Microprolactinome, quand les coupes axiales font le diagnostic...
Jean-François Bonneville (CHU de Besançon)

Microprolactinome, quand les coupes axiales font le diagnostic...

Juliette, 17 ans, consulte avec sa mère pour une galactorrhée isolée bilatérale. Ses premières règles sont survenues à 16 ans, avec des cycles longs. À l'interrogatoire, elle dit avoir eu un épisode de céphalées quelques mois auparavant. Son taux de prolactine est à 1 096 mUI/l.

Il n'y a pas de contraception hormonale et pas de cause iatrogène.

Devant cette galactorrhée isolée avec un taux de prolactine peu élevé, le diagnostic clinique n'est pas clair.

En IRM, la séquence sagittale T1 (figure 1) est normale – comme c'est souvent le cas dans les lésions purement intrasellaires.

Les coupes coronales T1 et coronales T2 passant par le centre de la selle turcique (figures 2a et 3a), elles ne sont pas vraiment informatives.
Les coupes T1 et T2 plus postérieures (figures 2b et 3b) mettent en évidence une asymétrie du contenu sellaire, mais on pourrait ici discuter :

  • en T1 : une latéralisation physiologique du lobe postérieur (dans 50 % des cas, le lobe postérieur n’est pas médian) ;
  • en T2 : une image de volume partiel avec le dos de la selle turcique ou avec une expansion du sinus sphénoïdal.

En cas de difficulté diagnostique, plutôt que de recourir systématiquement aux séquences après injection de gadolinium, nous privilégions les séquences axiales.

  • La coupe axiale T1 (figure 4a) met en évidence de façon formelle un aspect de compression du lobe postérieur par une lésion intrasellaire latérale gauche infracentimétrique, hétérogène, dont le centre est en discret hypersignal.
  • La coupe axiale T2 révèle à la partie postérieure de cette lésion une image lenticulaire fortement hypo-intense, signant le caractère hémorragique de la lésion.

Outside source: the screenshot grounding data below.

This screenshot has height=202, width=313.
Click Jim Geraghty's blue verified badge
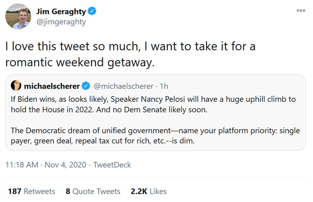coord(92,11)
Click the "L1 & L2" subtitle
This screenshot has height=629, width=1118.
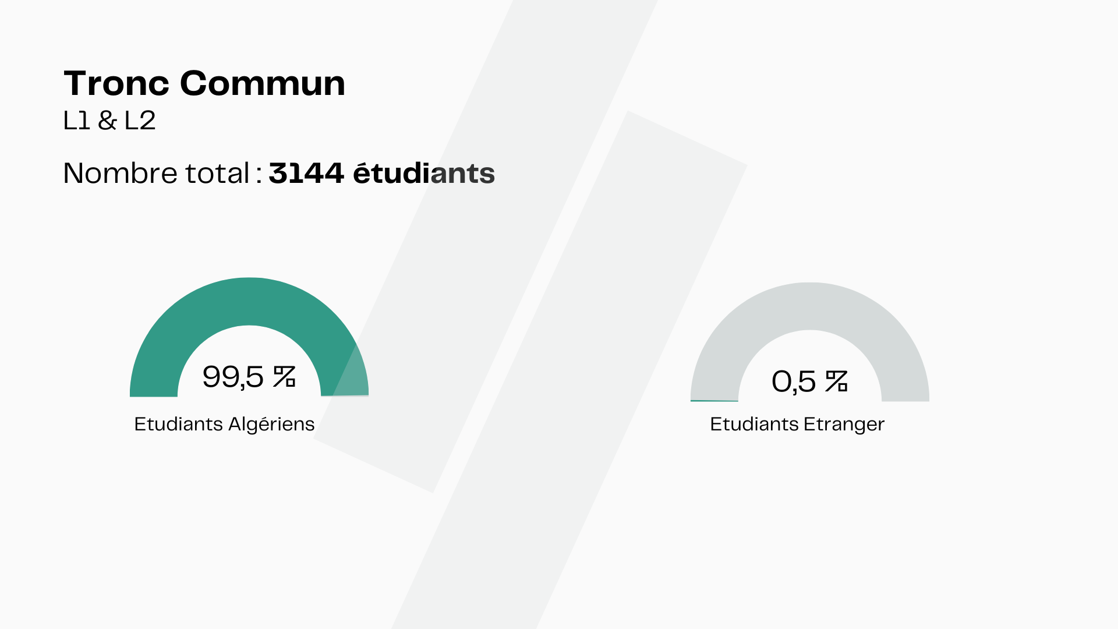coord(109,121)
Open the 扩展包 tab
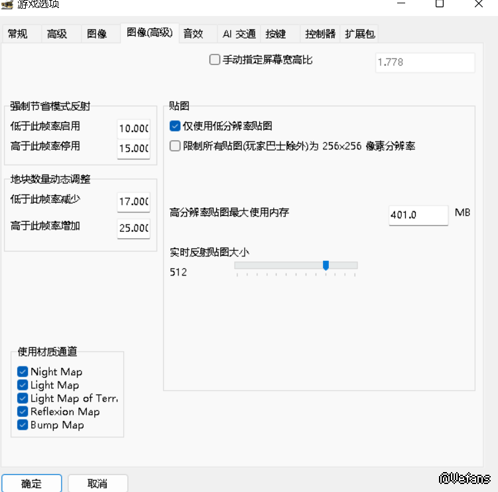The height and width of the screenshot is (492, 498). pyautogui.click(x=360, y=34)
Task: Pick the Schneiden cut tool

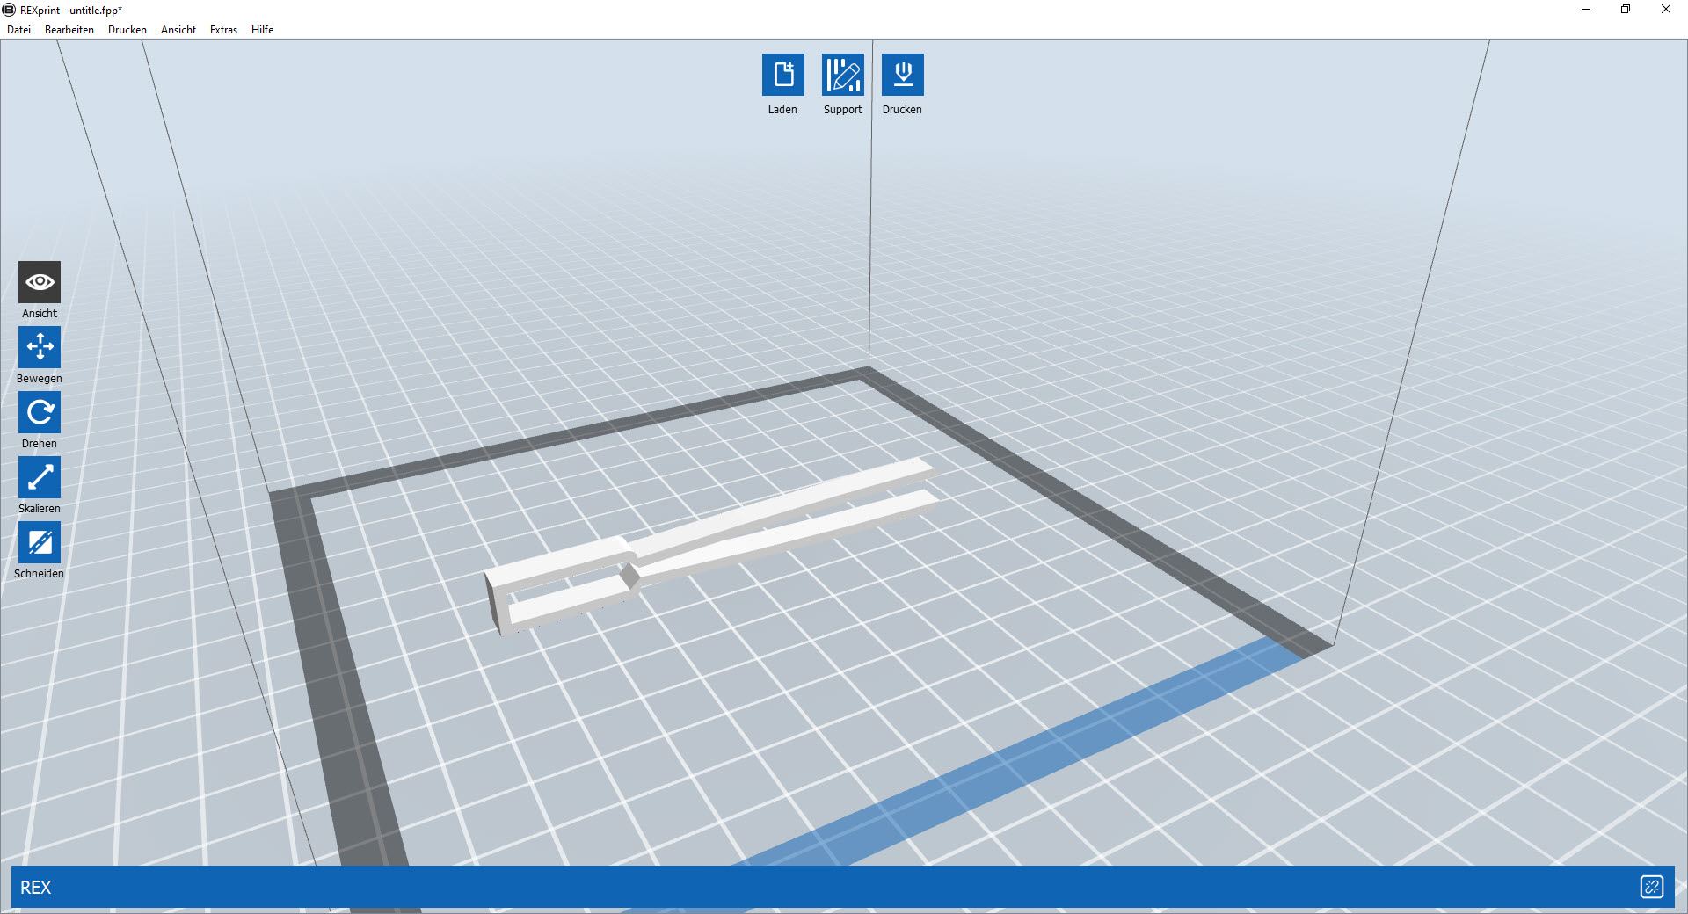Action: (x=40, y=542)
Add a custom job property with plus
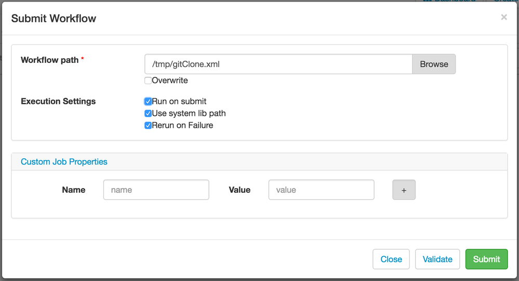This screenshot has width=519, height=281. pyautogui.click(x=404, y=190)
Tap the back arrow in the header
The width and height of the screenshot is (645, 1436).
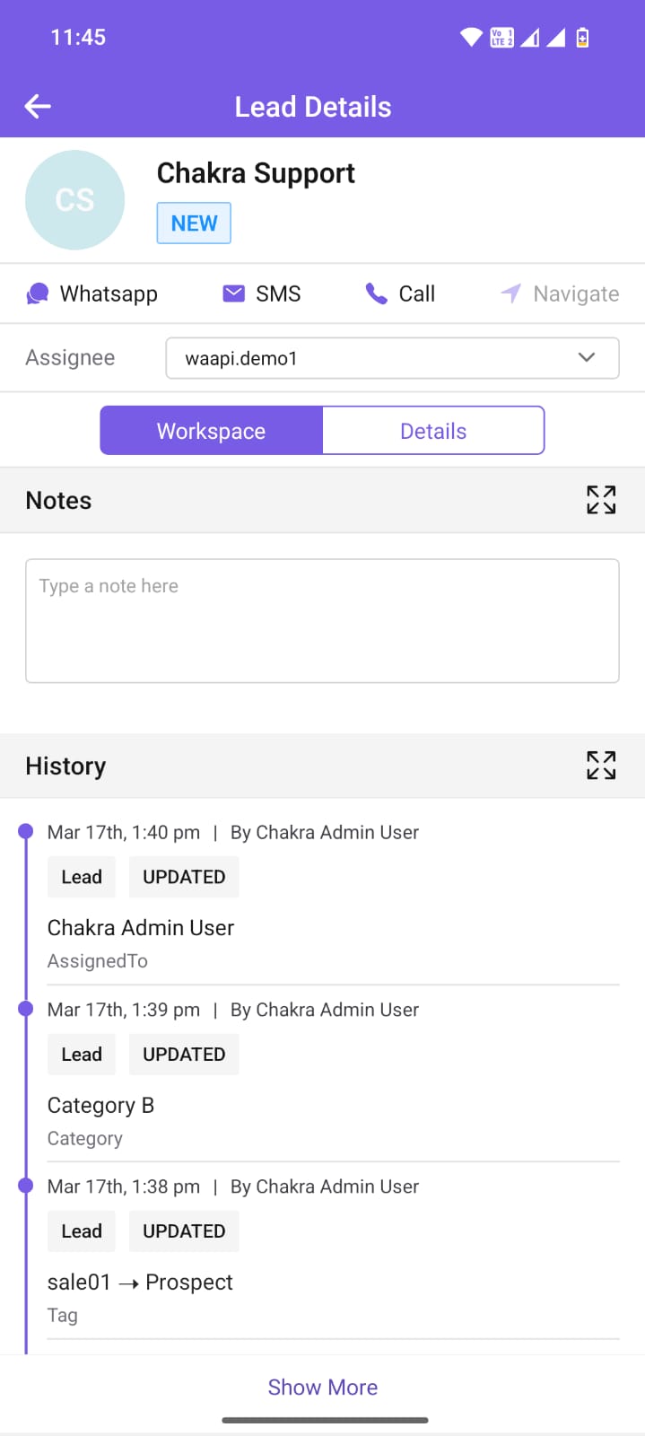point(37,106)
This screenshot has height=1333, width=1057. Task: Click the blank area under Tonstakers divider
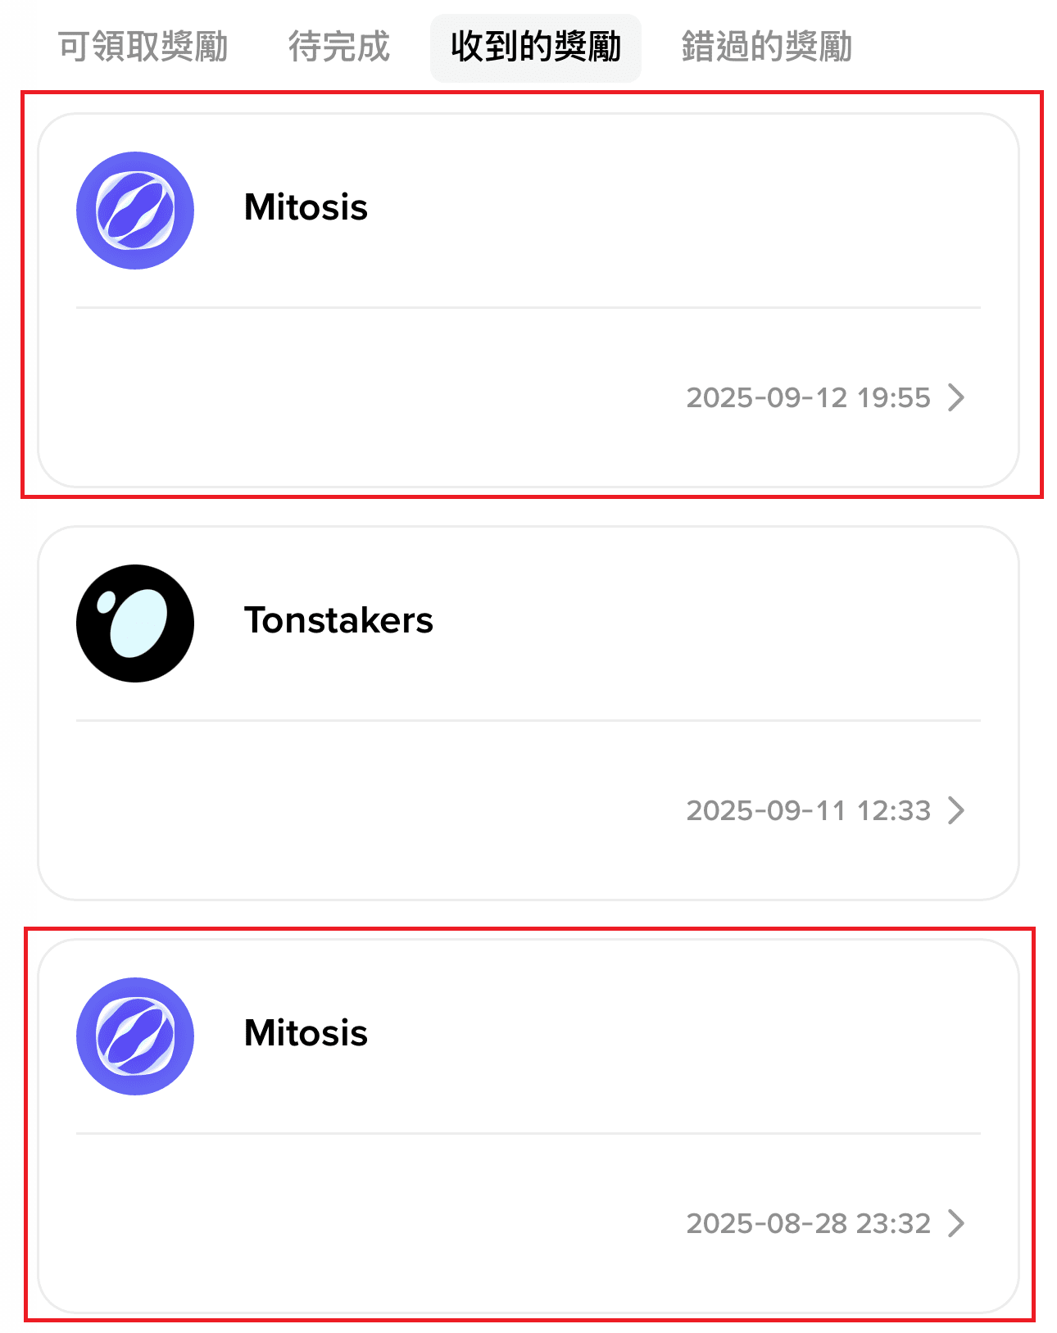click(x=369, y=810)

Au total, l'aspect IRM est tout à fait compatible avec un prolactinome avec transformation hémorragique partielle, ce qui est cohérent avec un tableau clinique fruste et un taux de prolactine très faiblement augmenté. Une réduction de volume de la lésion après traitement par agonistes de la dopamine confirmera le diagnostic.